We are informed in the Chronicle Review that
We have entered an age of willful ignorance
To see how we treat the concept of truth these days, one might think we just don’t care anymore. Politicians pronounce that global warming is a hoax. An alarming number of middle-class parents have stopped giving their children routine vaccinations, on the basis of discredited research. Meanwhile many commentators in the media — and even some in our universities — have all but abandoned their responsibility to set the record straight. (It doesn’t help when scientists occasionally have to retract their own work.)
No indeed, it doesn’t help.
The mounting scandals in science make it difficult to regard many disciplines as sources of legitimate information, as opposed to propaganda centres for disseminating claims that reward their proponents but no one else. See “If peer review is working, why all the retractions?”
Anyone who has been paying attention to the fault lines of academic debate for the past 20 years already knows that the “science wars” were fought by natural scientists (and their defenders in the philosophy of science) on the one side and literary critics and cultural-studies folks on the other. The latter argued that even in the natural realm, truth is relative, and there is no such thing as objectivity. The skirmishes blew up in the well-known “Sokal affair” in 1996, in which a prominent physicist created a scientifically absurd postmodernist paper and was able to get it published in a leading cultural-studies journal. The ridicule that followed may have seemed to settle the matter once and for all.

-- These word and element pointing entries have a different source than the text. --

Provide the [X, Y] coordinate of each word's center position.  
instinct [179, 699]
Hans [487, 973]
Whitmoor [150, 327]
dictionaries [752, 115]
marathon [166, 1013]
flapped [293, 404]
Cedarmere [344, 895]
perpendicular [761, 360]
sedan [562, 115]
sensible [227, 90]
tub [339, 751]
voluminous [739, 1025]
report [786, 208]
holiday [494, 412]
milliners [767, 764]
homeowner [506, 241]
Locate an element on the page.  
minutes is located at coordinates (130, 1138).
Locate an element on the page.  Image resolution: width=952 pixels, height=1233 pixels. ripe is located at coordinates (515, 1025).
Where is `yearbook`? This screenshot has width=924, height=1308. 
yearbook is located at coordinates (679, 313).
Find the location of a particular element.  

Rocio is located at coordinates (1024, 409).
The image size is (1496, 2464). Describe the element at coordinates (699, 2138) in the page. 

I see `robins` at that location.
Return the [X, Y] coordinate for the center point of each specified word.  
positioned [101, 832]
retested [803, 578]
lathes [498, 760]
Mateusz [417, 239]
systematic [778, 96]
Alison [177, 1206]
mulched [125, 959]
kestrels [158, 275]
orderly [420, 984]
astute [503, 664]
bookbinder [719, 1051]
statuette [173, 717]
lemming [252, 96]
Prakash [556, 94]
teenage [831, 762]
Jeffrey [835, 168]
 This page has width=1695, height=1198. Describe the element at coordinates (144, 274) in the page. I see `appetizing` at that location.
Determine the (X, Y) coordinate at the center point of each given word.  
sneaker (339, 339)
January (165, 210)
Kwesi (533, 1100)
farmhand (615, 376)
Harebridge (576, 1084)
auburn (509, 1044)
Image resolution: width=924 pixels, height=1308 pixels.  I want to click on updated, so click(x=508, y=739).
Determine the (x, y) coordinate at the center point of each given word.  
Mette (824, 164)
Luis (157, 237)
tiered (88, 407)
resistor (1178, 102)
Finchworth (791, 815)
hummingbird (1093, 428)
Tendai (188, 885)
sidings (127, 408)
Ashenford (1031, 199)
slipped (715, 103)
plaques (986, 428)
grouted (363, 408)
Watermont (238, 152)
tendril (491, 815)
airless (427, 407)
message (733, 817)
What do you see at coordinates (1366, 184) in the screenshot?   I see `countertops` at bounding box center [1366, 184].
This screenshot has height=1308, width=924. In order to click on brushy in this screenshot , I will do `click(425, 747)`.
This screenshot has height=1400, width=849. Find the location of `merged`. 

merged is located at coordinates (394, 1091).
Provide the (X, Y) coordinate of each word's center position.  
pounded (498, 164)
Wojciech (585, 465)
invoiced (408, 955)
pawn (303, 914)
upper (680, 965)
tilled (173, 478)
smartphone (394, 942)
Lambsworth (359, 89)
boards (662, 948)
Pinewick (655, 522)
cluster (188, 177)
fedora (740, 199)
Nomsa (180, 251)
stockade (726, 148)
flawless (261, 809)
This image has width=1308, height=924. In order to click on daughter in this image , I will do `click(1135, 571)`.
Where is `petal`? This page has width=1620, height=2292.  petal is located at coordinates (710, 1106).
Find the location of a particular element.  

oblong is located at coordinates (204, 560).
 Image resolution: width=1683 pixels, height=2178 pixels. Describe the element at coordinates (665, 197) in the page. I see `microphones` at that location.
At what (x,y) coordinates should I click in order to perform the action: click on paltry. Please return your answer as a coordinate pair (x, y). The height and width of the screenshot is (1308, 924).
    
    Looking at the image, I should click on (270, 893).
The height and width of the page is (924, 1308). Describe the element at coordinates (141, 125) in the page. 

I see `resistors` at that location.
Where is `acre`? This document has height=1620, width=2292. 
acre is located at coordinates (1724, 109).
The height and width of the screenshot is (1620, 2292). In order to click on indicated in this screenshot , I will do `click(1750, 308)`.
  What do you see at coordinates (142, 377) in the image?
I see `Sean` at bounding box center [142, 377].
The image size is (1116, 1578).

But then a funny thing happened: While many natural scientists declared the battle won and headed back to their labs, some left-wing postmodernist criticisms of truth began to be picked up by right-wing ideologues who were looking for respectable cover for their denial of climate change, evolution, and other scientifically accepted conclusions. Alan Sokal said he had hoped to shake up academic progressives, but suddenly one found hard-right conservatives sounding like Continental intellectuals. And that caused discombobulation on the left.
The trouble is, many natural scientists don’t believe in evidence-based thinking any more.
Can the author of this article, Boston U research fellow Lee McIntyre, really be ignorant of extensive data manipulation on climate change or the increasing unsatisfactoriness of Darwinism (which is what most evolution proponents really mean by “evolution”)?
Or the war on falsifiability waged by proponents of the multiverse in cosmology? The war on Occam’s Razor? The nonsense propounded as science under the guise of evolutionary psychology doesn’t even need to be a Sokal hoax.
Put it this way: He is certainly not helping his case by arrogantly assuming that lay people are guided only by foolish attitudes. Maybe he chooses to dismiss good reasons to doubt the claims vended to us in the pop science media. It is a free world and that is his choice.
Science lost touch with itself when it lost touch with respect for evidence, and increasingly, the world knows.
Indeed, if I wanted to damage science funding, I would strongly urge more and more philosophers of science to heap ridicule on lay people for doubting the dubious.
If I want to help retain or regain respect for science, I will continue to draw attention to the problems.